Preparatevi, giacché sarà questo il tema dominante per giustificare il lockdown autunnale (comunque già deciso dagli ierofanti del nuovo capitalismo terapeutico): la colpa verrà generosamente scaricata sui non benedetti dal siero, creando l'”effetto Sarajevo”, cioè un vero e proprio clima da guerra civile.

Il nuovo ordine terapeutico si fonda sul distanziamento sociale, sui lockdown a singhiozzo, sul controllo biopolitico totale e totalitario anche mediante l’infame tessera verde, sulla distruzione delle condizioni di vita dei ceti medi e delle classi lavoratrici.

Sì rimarrà sempre solo sulla superficie delle cose, fintantoché non si sarà capito che si tratta di un golpe globale, o, per dirla con Gramsci, di una rivoluzione passiva gestita dal blocco oligarchico neoliberale, vuoi anche di una ristrutturazione planetaria degli assetti fondamentali del modo della produzione e del governo delle cose e delle persone.

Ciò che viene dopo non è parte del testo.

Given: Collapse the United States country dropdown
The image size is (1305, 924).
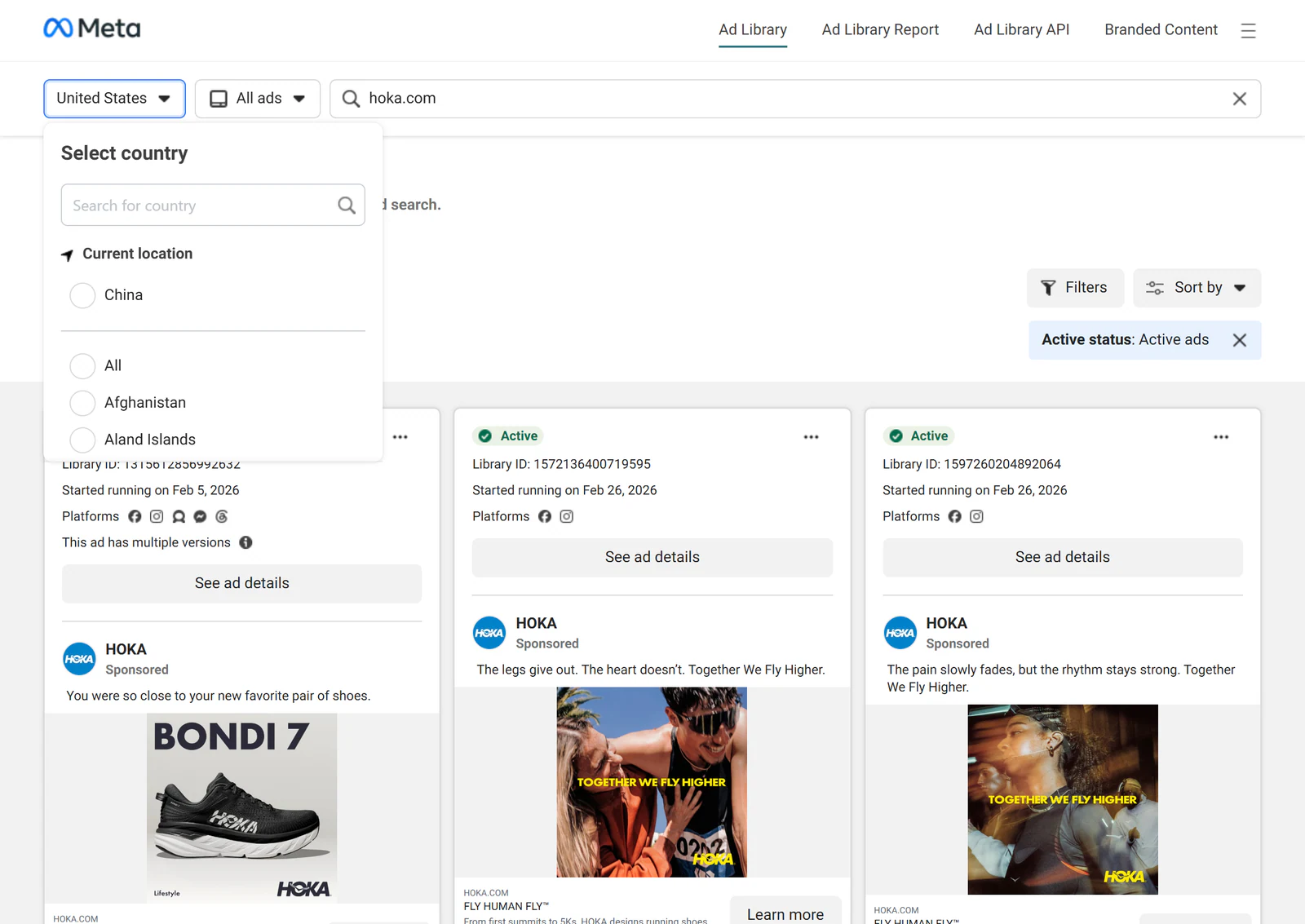Looking at the screenshot, I should (x=114, y=99).
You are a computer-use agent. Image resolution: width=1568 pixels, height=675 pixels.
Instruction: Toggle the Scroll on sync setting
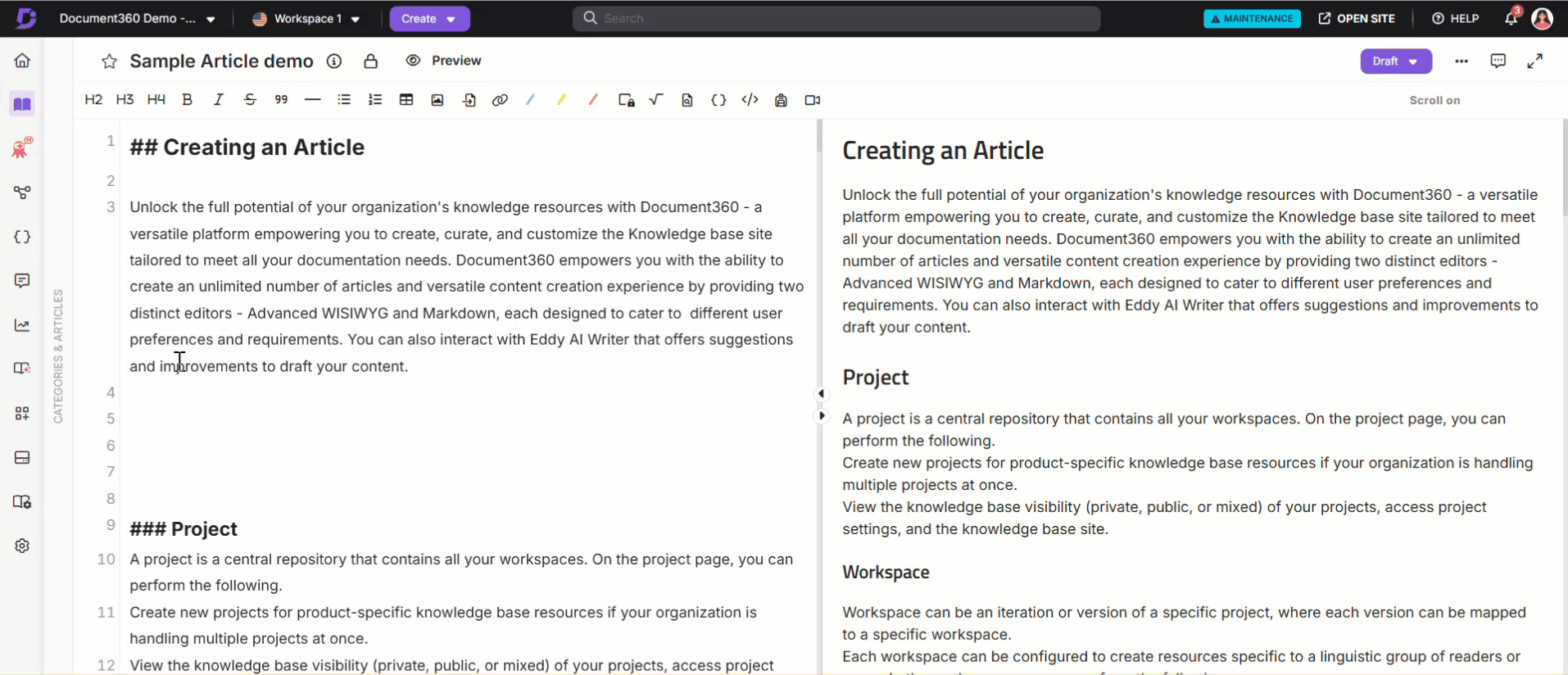coord(1434,101)
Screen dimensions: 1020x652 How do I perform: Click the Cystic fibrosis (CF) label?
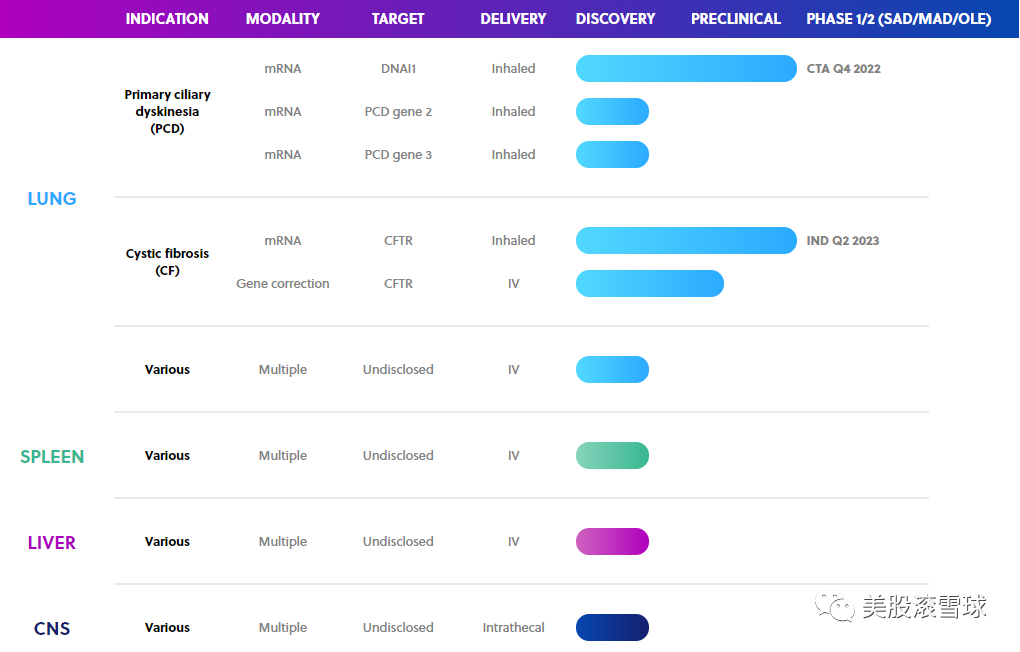coord(167,262)
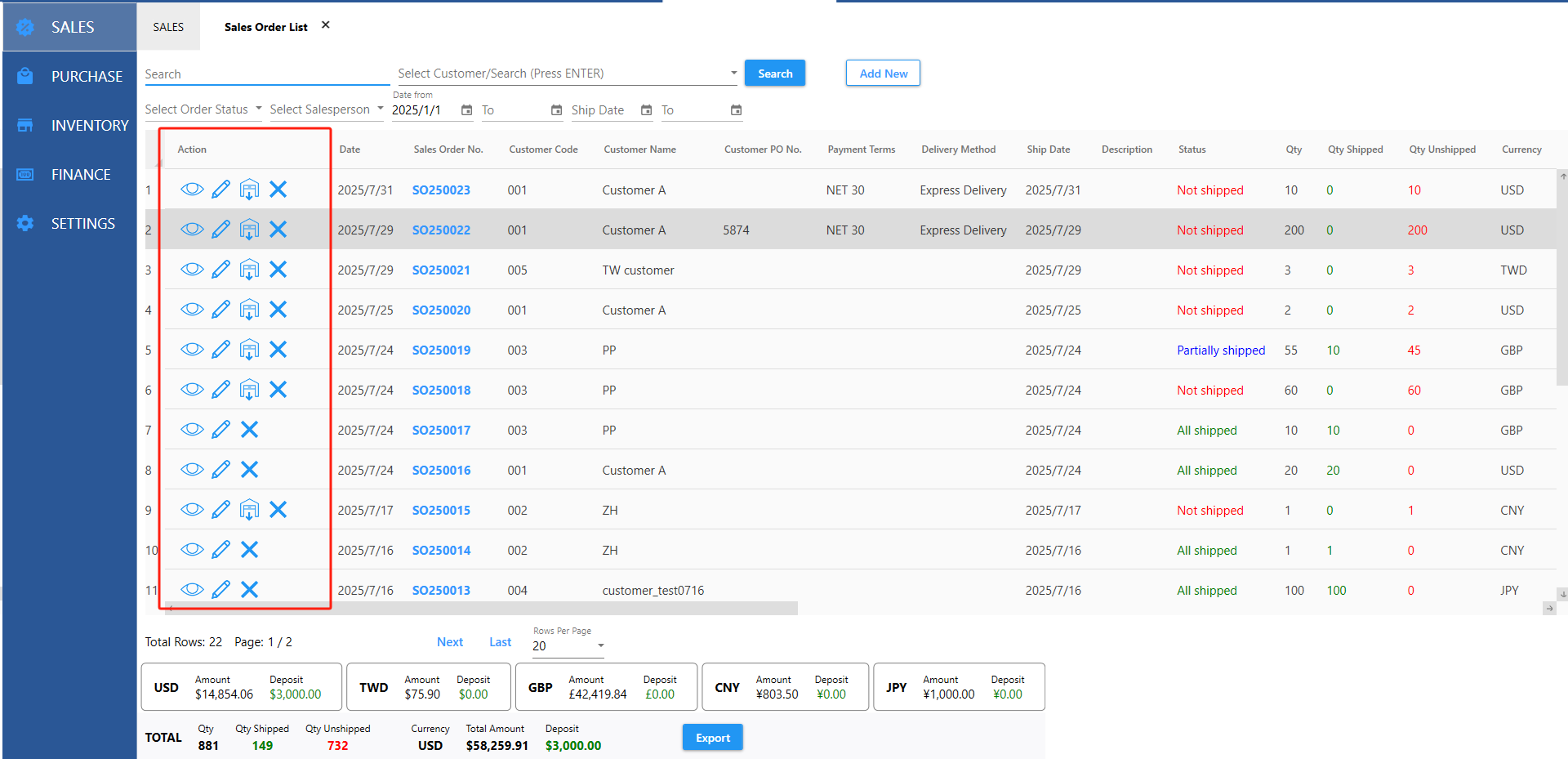The height and width of the screenshot is (759, 1568).
Task: Open Ship Date calendar picker icon
Action: [646, 110]

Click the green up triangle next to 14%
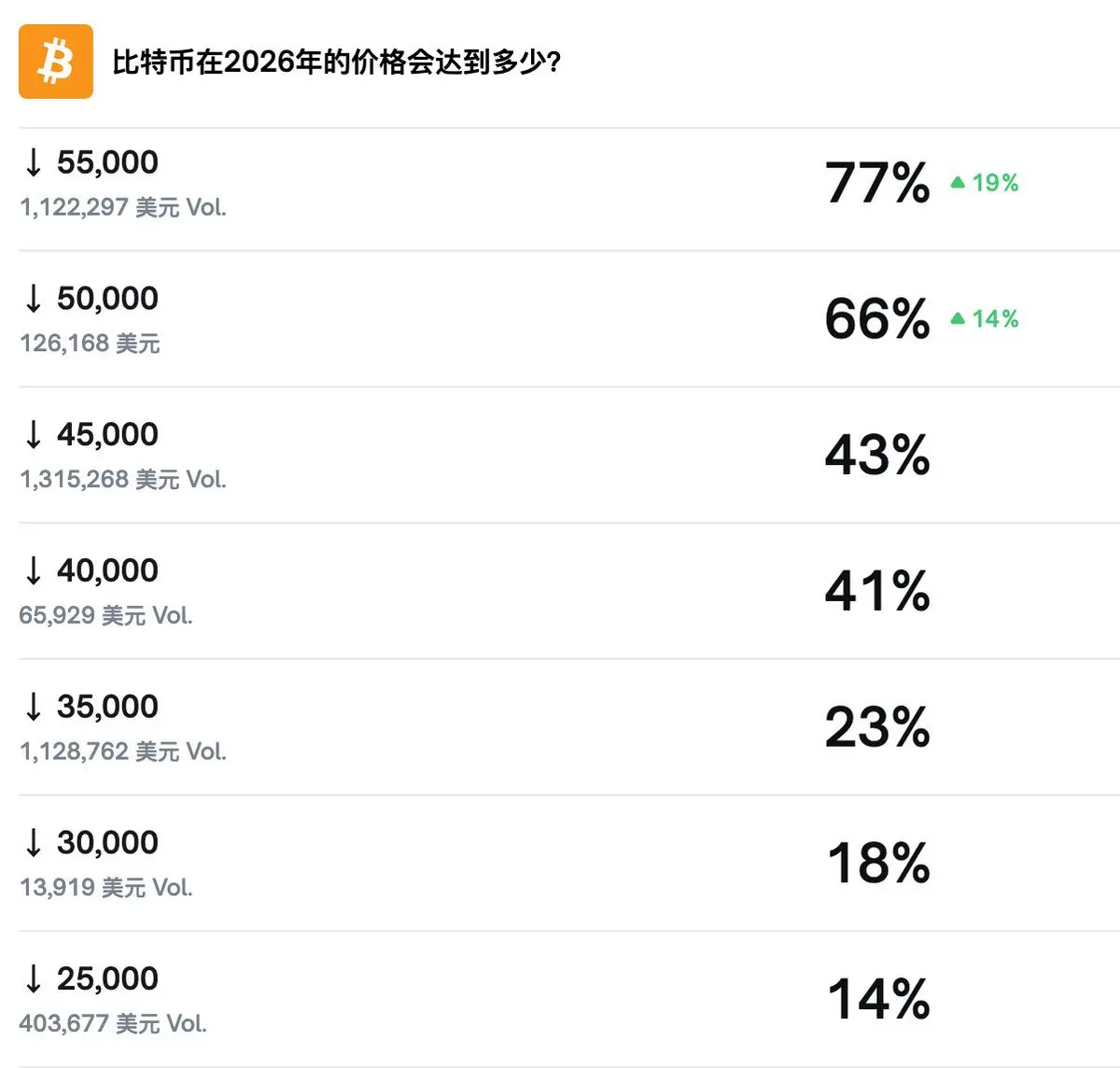(958, 318)
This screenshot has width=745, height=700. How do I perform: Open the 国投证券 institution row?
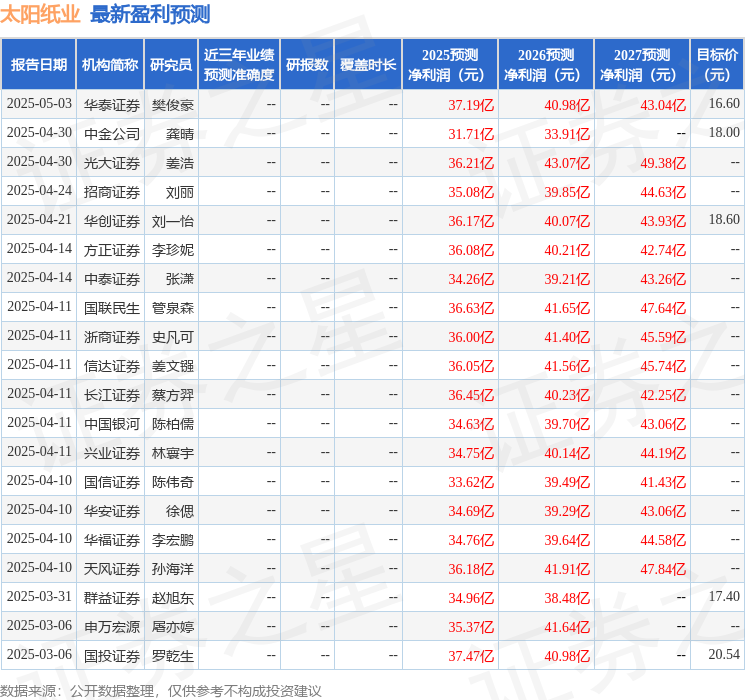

I più continuano stoltamente a provare a orientarsi con categorie variamente riferite al lessico medico-scientifico: non capiscono o non vogliono capire che la questione è primariamente politica, sociale ed economica; il lessico medico-scientifico fa solo da sovrastruttura ideologica di giustificazione, occultamento e santificazione della poc’anzi richiamata riorganizzazione verticistica e autoritaria del modo capitalistico della produzione su scala mondiale.

Per capirlo, se volete potete immaginare la caverna di Platone, con gli uomini in lockdown e in catene, che sul fondo umbratile della spelonca vedono scorrere in rapida successione i motti desunti dal linguaggio medico-scientifico e aventi tutti come obiettivo ultimo il convincere i cavernicoli a permanere stabilmente nello spazio chiuso dell’antro, senza alcuna inopportuna volontà di evasione.

Dunque, non chiamatela scienza: è pura ideologia di giustificazione della cattività di uomini e donne condannati al nuovo metodo di governo delle cose e delle persone.